## [DATA EXTRACT]
━━━━━━━━━━━━━━━━

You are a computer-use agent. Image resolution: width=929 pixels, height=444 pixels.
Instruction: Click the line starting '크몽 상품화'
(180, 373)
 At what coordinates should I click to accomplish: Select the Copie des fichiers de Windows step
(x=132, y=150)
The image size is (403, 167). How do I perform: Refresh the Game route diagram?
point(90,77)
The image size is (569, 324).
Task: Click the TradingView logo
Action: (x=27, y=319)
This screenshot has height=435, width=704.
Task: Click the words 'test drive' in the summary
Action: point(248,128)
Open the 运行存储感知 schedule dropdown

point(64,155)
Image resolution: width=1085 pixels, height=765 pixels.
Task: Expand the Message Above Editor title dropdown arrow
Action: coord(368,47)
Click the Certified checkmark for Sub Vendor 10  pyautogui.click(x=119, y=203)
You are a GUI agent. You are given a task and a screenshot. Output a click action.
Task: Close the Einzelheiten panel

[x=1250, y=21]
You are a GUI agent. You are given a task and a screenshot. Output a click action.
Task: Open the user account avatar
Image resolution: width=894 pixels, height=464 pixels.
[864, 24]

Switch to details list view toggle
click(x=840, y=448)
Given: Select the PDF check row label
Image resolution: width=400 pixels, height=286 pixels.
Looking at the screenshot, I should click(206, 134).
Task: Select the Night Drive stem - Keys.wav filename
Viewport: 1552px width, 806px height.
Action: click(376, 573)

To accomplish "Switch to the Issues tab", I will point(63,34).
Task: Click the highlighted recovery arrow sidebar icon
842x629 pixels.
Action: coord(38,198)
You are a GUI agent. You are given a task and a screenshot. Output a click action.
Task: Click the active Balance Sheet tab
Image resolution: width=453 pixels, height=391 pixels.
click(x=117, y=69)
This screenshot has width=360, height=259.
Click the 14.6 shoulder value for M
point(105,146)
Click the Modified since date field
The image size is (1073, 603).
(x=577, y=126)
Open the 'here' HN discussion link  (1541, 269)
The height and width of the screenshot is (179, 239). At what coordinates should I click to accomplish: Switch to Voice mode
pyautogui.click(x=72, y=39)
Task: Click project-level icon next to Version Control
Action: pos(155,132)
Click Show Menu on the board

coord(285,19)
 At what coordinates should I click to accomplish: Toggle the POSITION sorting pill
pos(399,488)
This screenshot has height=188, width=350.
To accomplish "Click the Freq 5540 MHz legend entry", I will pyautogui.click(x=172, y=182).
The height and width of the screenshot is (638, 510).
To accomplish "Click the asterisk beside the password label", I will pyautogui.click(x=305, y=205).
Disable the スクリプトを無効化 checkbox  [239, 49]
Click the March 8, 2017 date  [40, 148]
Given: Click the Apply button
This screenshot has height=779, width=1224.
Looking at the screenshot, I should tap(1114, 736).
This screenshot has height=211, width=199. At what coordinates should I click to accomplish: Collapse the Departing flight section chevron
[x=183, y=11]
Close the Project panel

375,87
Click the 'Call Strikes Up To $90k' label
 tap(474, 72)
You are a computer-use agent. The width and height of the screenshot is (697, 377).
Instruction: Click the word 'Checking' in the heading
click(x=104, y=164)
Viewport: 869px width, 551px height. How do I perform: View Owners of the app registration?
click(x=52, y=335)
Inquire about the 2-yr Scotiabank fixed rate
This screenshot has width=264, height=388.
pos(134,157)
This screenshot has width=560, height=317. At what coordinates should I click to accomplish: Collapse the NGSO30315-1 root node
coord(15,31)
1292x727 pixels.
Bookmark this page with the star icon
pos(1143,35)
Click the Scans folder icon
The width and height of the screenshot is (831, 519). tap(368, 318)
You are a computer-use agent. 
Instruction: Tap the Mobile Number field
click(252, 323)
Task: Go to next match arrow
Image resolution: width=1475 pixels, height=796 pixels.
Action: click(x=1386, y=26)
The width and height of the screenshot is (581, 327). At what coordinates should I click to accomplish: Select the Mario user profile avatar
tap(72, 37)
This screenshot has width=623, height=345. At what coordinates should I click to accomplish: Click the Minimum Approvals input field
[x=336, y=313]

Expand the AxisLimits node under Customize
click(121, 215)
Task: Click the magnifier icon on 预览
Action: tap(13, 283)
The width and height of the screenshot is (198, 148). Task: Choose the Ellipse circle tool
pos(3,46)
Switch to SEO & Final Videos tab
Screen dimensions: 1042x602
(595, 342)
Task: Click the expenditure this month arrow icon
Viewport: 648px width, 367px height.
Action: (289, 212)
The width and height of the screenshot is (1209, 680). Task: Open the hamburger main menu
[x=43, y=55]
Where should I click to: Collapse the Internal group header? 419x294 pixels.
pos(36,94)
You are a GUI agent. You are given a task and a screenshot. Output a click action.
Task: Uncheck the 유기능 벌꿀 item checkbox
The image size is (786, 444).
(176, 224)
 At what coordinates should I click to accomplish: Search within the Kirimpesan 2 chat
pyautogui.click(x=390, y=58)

━━━━━━━━━━━━━━━━

## [BRIEF]
Update the lines by changing every "GUI agent" to "desktop agent" and leaving everything else the same.

## [ANSWER FOR THE TASK]
You are a computer-use agent. Image resolution: width=929 pixels, height=444 pixels.
Instruction: Click the line starting '크몽 상품화'
(180, 373)
 At what coordinates should I click to accomplish: Select the Copie des fichiers de Windows step
(x=132, y=150)
The image size is (403, 167). How do I perform: Refresh the Game route diagram?
point(90,77)
The image size is (569, 324).
Task: Click the TradingView logo
Action: (x=27, y=319)
This screenshot has height=435, width=704.
Task: Click the words 'test drive' in the summary
Action: point(248,128)
Open the 运行存储感知 schedule dropdown

point(64,155)
Image resolution: width=1085 pixels, height=765 pixels.
Task: Expand the Message Above Editor title dropdown arrow
Action: coord(368,47)
Click the Certified checkmark for Sub Vendor 10  pyautogui.click(x=119, y=203)
You are a desktop agent. You are given a task and a screenshot. Output a click action.
Task: Close the Einzelheiten panel

[x=1250, y=21]
You are a desktop agent. You are given a task and a screenshot. Output a click action.
Task: Open the user account avatar
Image resolution: width=894 pixels, height=464 pixels.
[864, 24]

Switch to details list view toggle
click(x=840, y=448)
Given: Select the PDF check row label
Image resolution: width=400 pixels, height=286 pixels.
Looking at the screenshot, I should click(206, 134).
Task: Select the Night Drive stem - Keys.wav filename
Viewport: 1552px width, 806px height.
Action: click(376, 573)

To accomplish "Switch to the Issues tab", I will point(63,34).
Task: Click the highlighted recovery arrow sidebar icon
842x629 pixels.
Action: coord(38,198)
You are a desktop agent. You are given a task and a screenshot. Output a click action.
Task: Click the active Balance Sheet tab
Image resolution: width=453 pixels, height=391 pixels.
click(x=117, y=69)
This screenshot has width=360, height=259.
Click the 14.6 shoulder value for M
point(105,146)
Click the Modified since date field
The image size is (1073, 603).
(x=577, y=126)
Open the 'here' HN discussion link  (1541, 269)
The height and width of the screenshot is (179, 239). At what coordinates should I click to accomplish: Switch to Voice mode
pyautogui.click(x=72, y=39)
Task: Click project-level icon next to Version Control
Action: pos(155,132)
Click Show Menu on the board

coord(285,19)
 At what coordinates should I click to accomplish: Toggle the POSITION sorting pill
pos(399,488)
This screenshot has height=188, width=350.
To accomplish "Click the Freq 5540 MHz legend entry", I will pyautogui.click(x=172, y=182).
The height and width of the screenshot is (638, 510).
To accomplish "Click the asterisk beside the password label", I will pyautogui.click(x=305, y=205).
Disable the スクリプトを無効化 checkbox  [239, 49]
Click the March 8, 2017 date  [40, 148]
Given: Click the Apply button
This screenshot has height=779, width=1224.
Looking at the screenshot, I should tap(1114, 736).
This screenshot has height=211, width=199. At what coordinates should I click to accomplish: Collapse the Departing flight section chevron
[x=183, y=11]
Close the Project panel

375,87
Click the 'Call Strikes Up To $90k' label
 tap(474, 72)
You are a computer-use agent. The width and height of the screenshot is (697, 377).
Instruction: Click the word 'Checking' in the heading
click(x=104, y=164)
Viewport: 869px width, 551px height. How do I perform: View Owners of the app registration?
click(x=52, y=335)
Inquire about the 2-yr Scotiabank fixed rate
This screenshot has width=264, height=388.
pos(134,157)
This screenshot has width=560, height=317. At what coordinates should I click to accomplish: Collapse the NGSO30315-1 root node
coord(15,31)
1292x727 pixels.
Bookmark this page with the star icon
pos(1143,35)
Click the Scans folder icon
The width and height of the screenshot is (831, 519). tap(368, 318)
You are a computer-use agent. 
Instruction: Tap the Mobile Number field
click(252, 323)
Task: Go to next match arrow
Image resolution: width=1475 pixels, height=796 pixels.
Action: click(x=1386, y=26)
The width and height of the screenshot is (581, 327). At what coordinates should I click to accomplish: Select the Mario user profile avatar
tap(72, 37)
This screenshot has width=623, height=345. At what coordinates should I click to accomplish: Click the Minimum Approvals input field
[x=336, y=313]

Expand the AxisLimits node under Customize
click(121, 215)
Task: Click the magnifier icon on 预览
Action: tap(13, 283)
The width and height of the screenshot is (198, 148). Task: Choose the Ellipse circle tool
pos(3,46)
Switch to SEO & Final Videos tab
Screen dimensions: 1042x602
(595, 342)
Task: Click the expenditure this month arrow icon
Viewport: 648px width, 367px height.
Action: (289, 212)
The width and height of the screenshot is (1209, 680). Task: Open the hamburger main menu
[x=43, y=55]
Where should I click to: Collapse the Internal group header? 419x294 pixels.
pos(36,94)
You are a desktop agent. You are given a task and a screenshot. Output a click action.
Task: Uncheck the 유기능 벌꿀 item checkbox
The image size is (786, 444).
(176, 224)
 At what coordinates should I click to accomplish: Search within the Kirimpesan 2 chat
pyautogui.click(x=390, y=58)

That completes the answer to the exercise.